Day #1: CAF Engineering is a civil engineering consulting firm.  They do pretty much everything, but have recently been very involved in building the new dairy installments that are a result of the increased investment from Asia into the Australian markets.  I was lucky on my first day to be invited to a meeting that the owners of CAF were having with a farmer who was in charge of updating and automating his dairy, with help from foreign investors.  The firm had just won the contract and were meeting him for the first time.  The meeting itself was very short, but the crew wandered around afterward looking at the current infrastructure to get a good sense of the land, and what they would have to do to rework it.  It was interesting to hear that whatever the first plan they make ends up being, that the end product will not be the same anyway.

[SUPPLIED INFORMATION]
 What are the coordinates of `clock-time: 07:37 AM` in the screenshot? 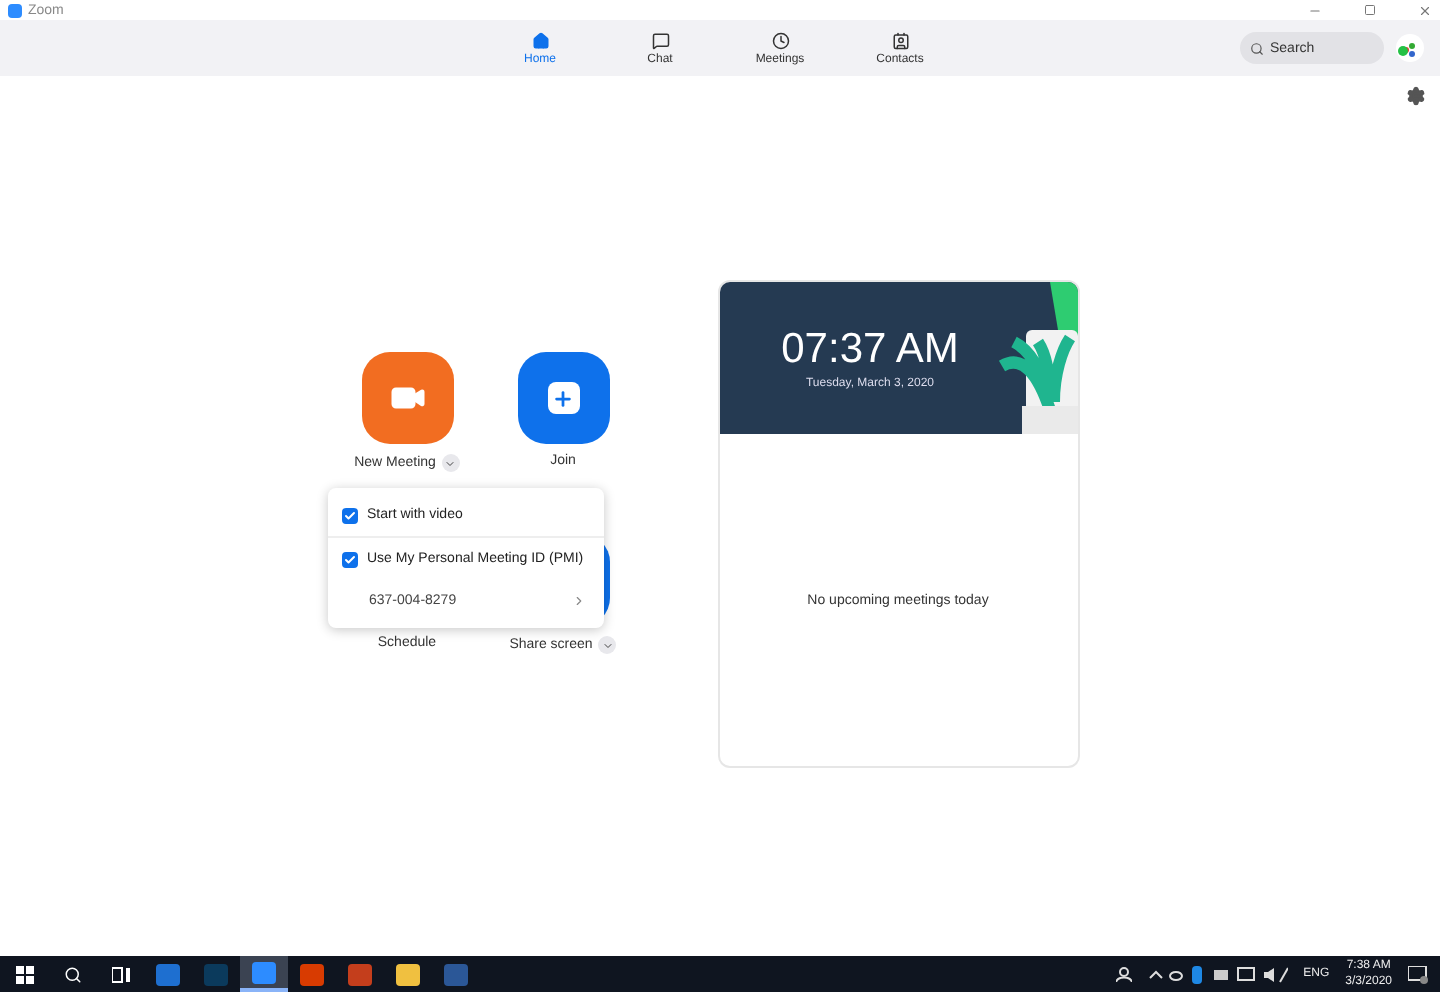 It's located at (870, 350).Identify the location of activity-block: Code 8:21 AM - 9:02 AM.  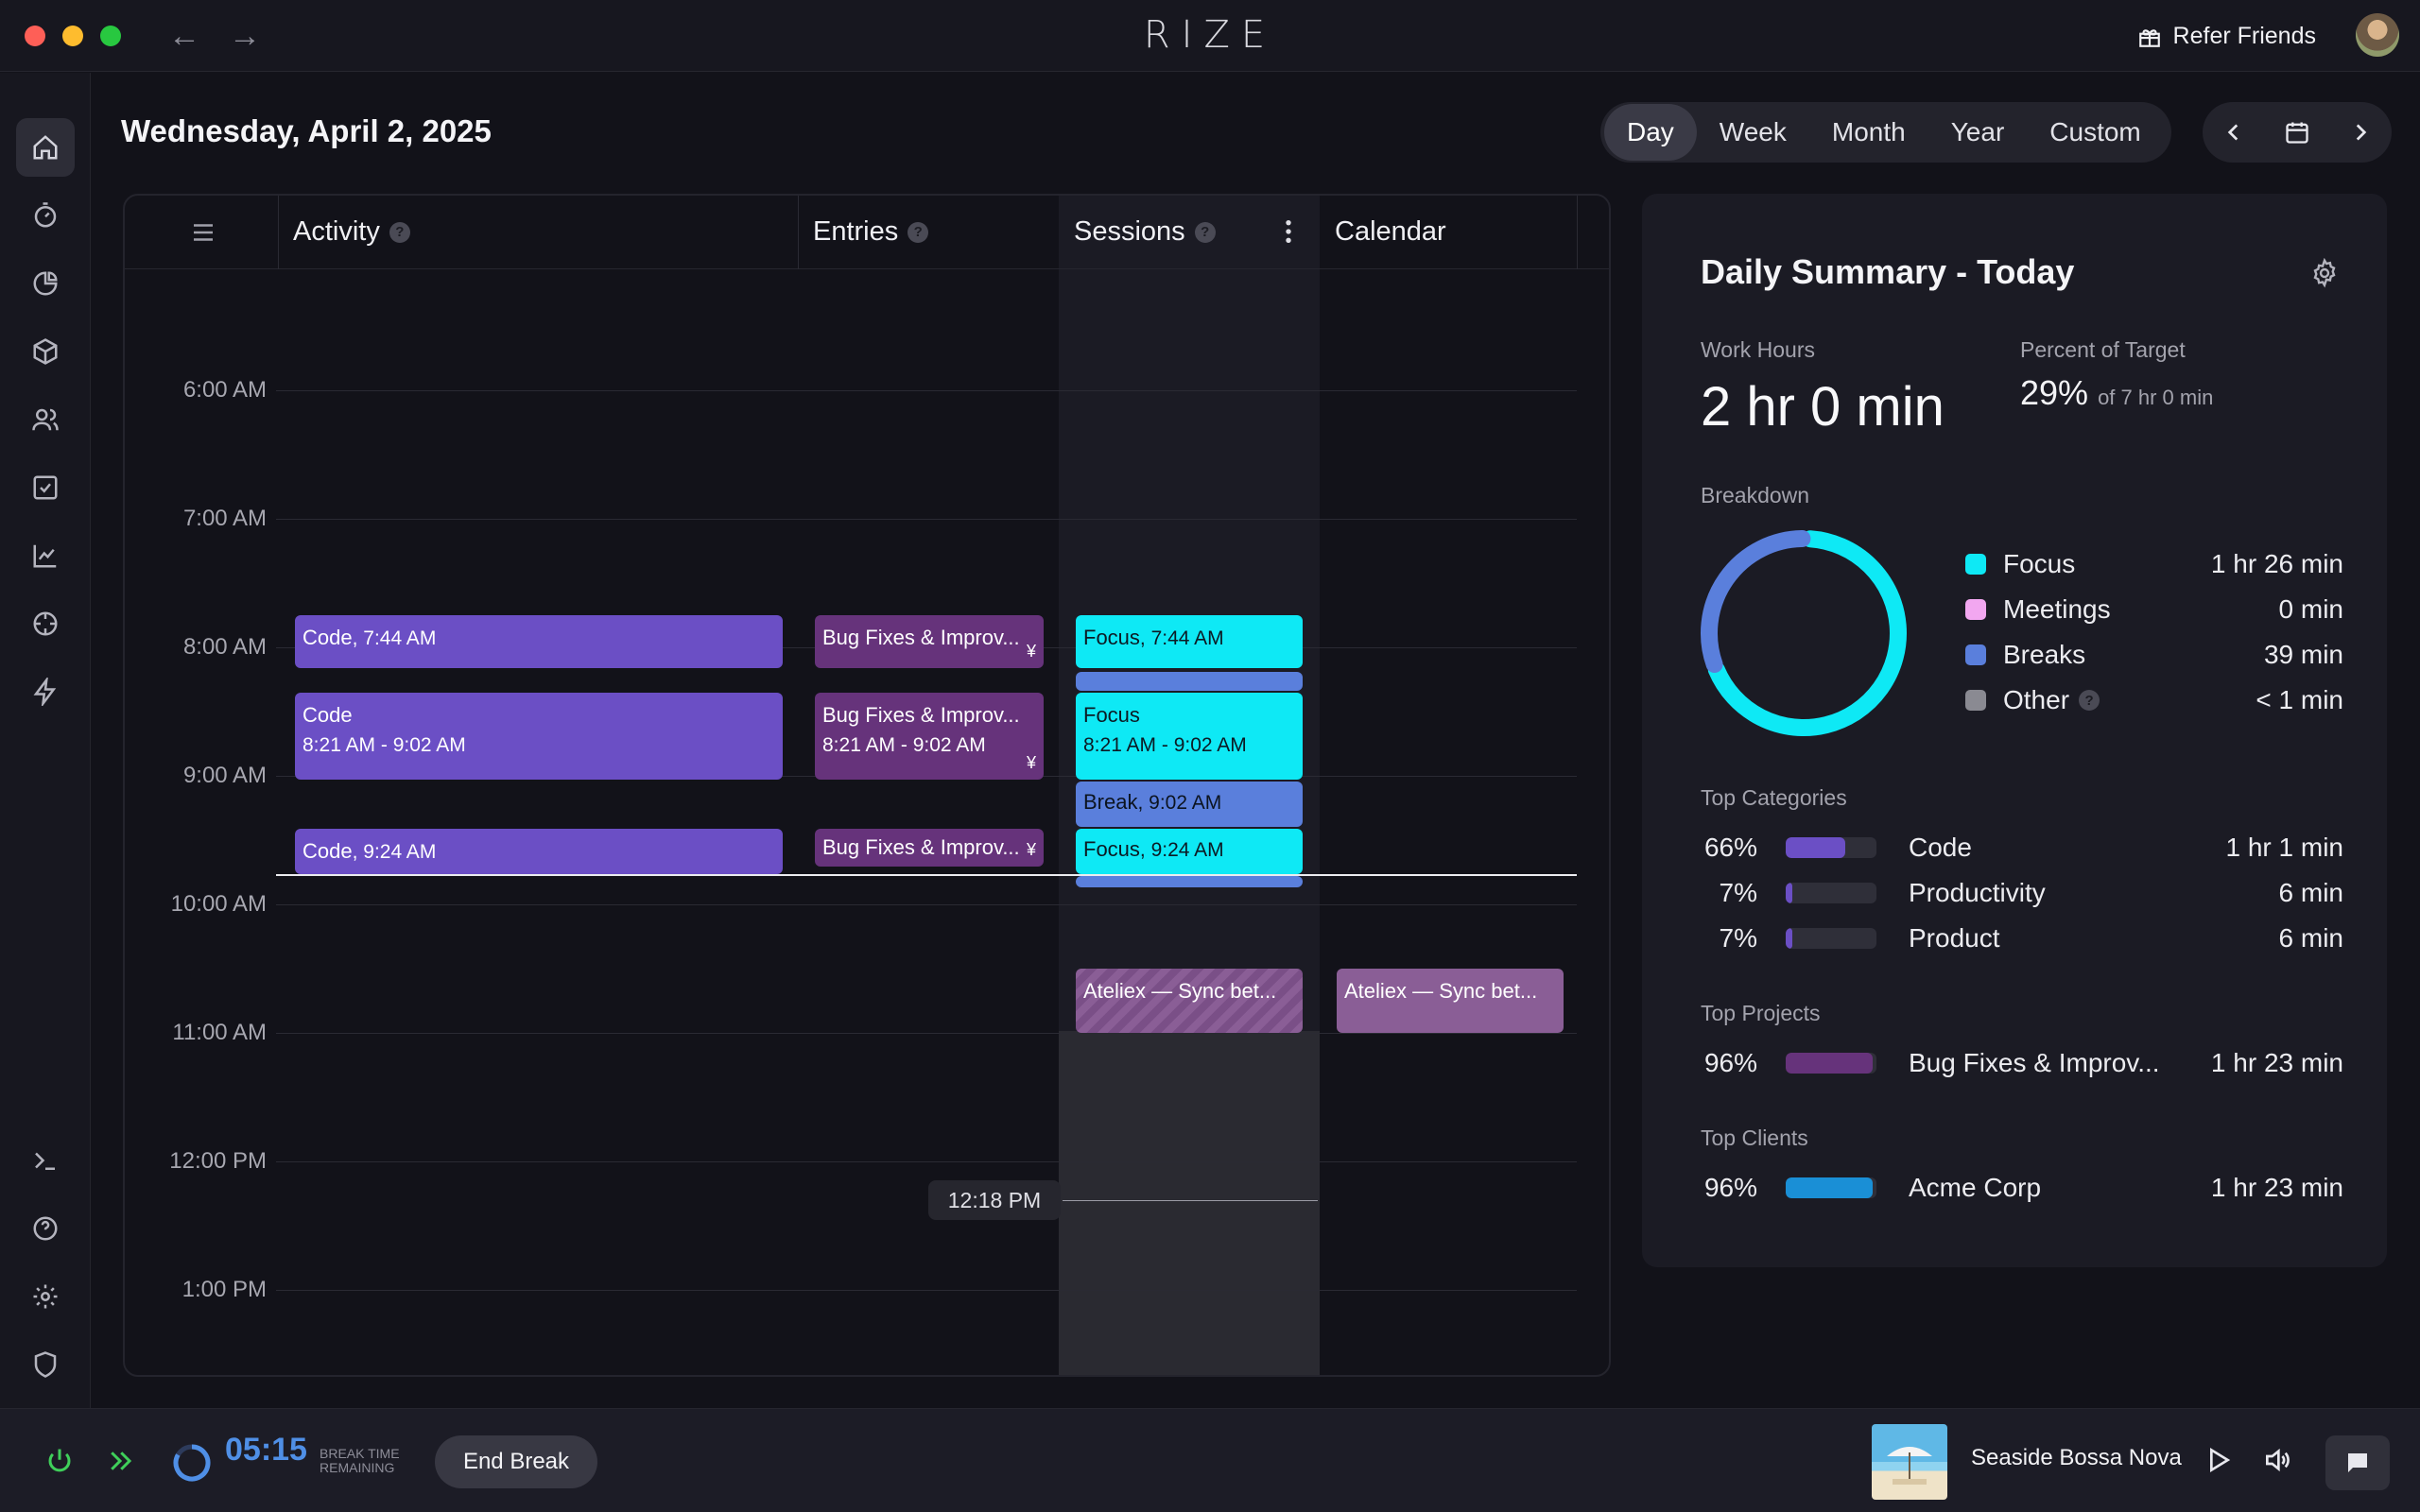
(539, 736).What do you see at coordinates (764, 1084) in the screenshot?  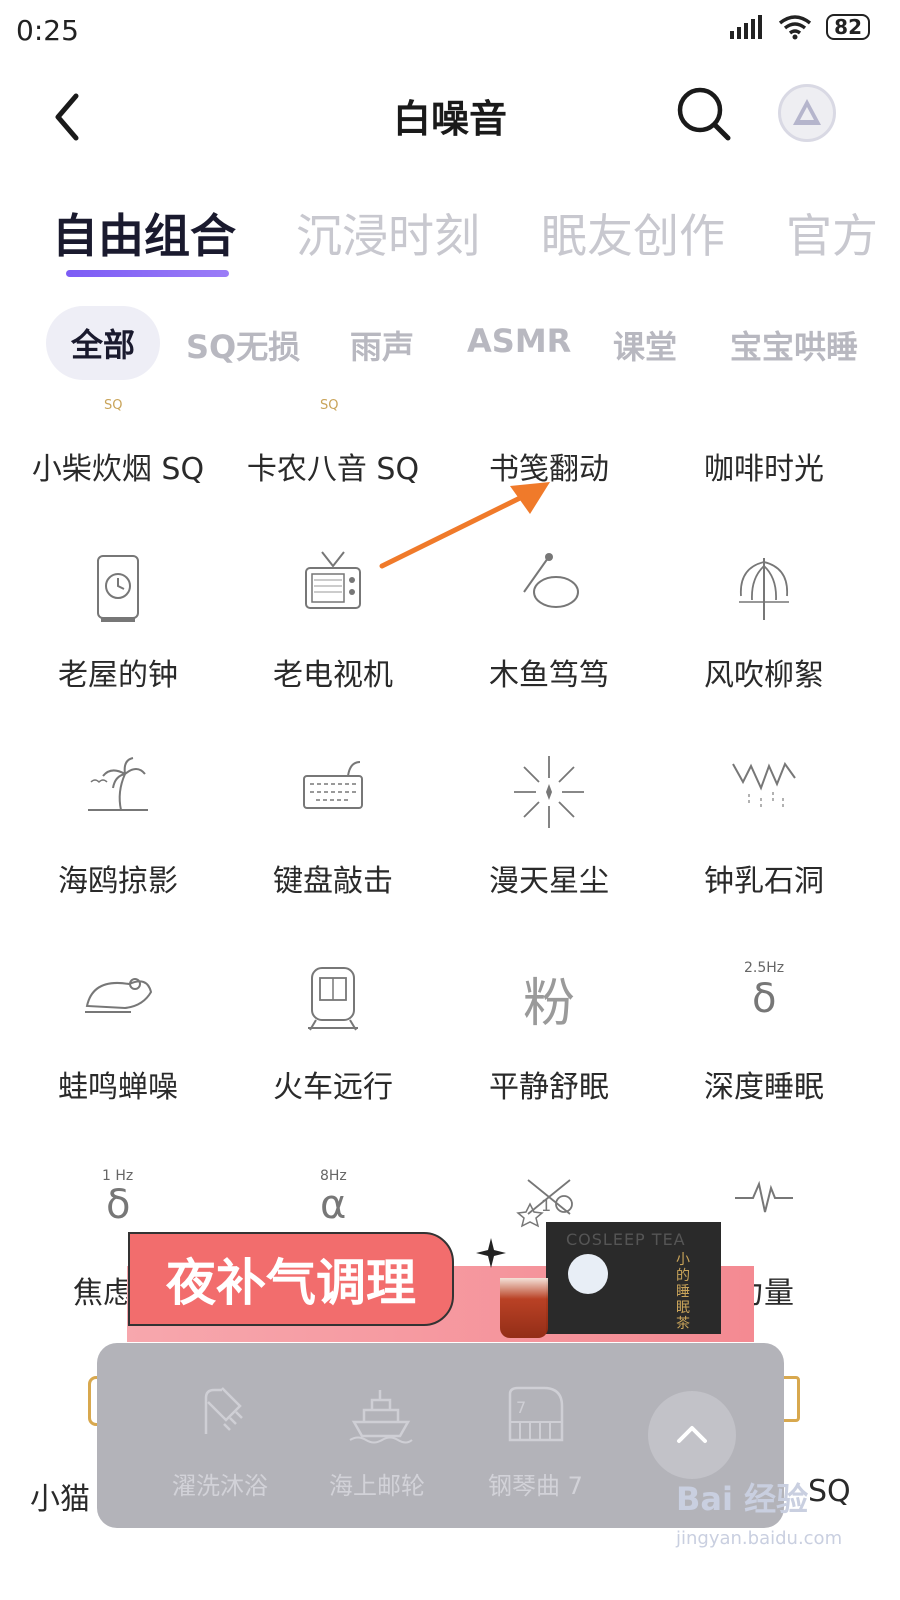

[TASK ITEM]
Please reproduce the entire day-one entry about CAF Engineering word for word. The material has no connection to the text about CAF Engineering.

[TASK RESPONSE]
Day #1: CAF Engineering is a civil engineering consulting firm.  They do pretty much everything, but have recently been very involved in building the new dairy installments that are a result of the increased investment from Asia into the Australian markets.  I was lucky on my first day to be invited to a meeting that the owners of CAF were having with a farmer who was in charge of updating and automating his dairy, with help from foreign investors.  The firm had just won the contract and were meeting him for the first time.  The meeting itself was very short, but the crew wandered around afterward looking at the current infrastructure to get a good sense of the land, and what they would have to do to rework it.  It was interesting to hear that whatever the first plan they make ends up being, that the end product will not be the same anyway.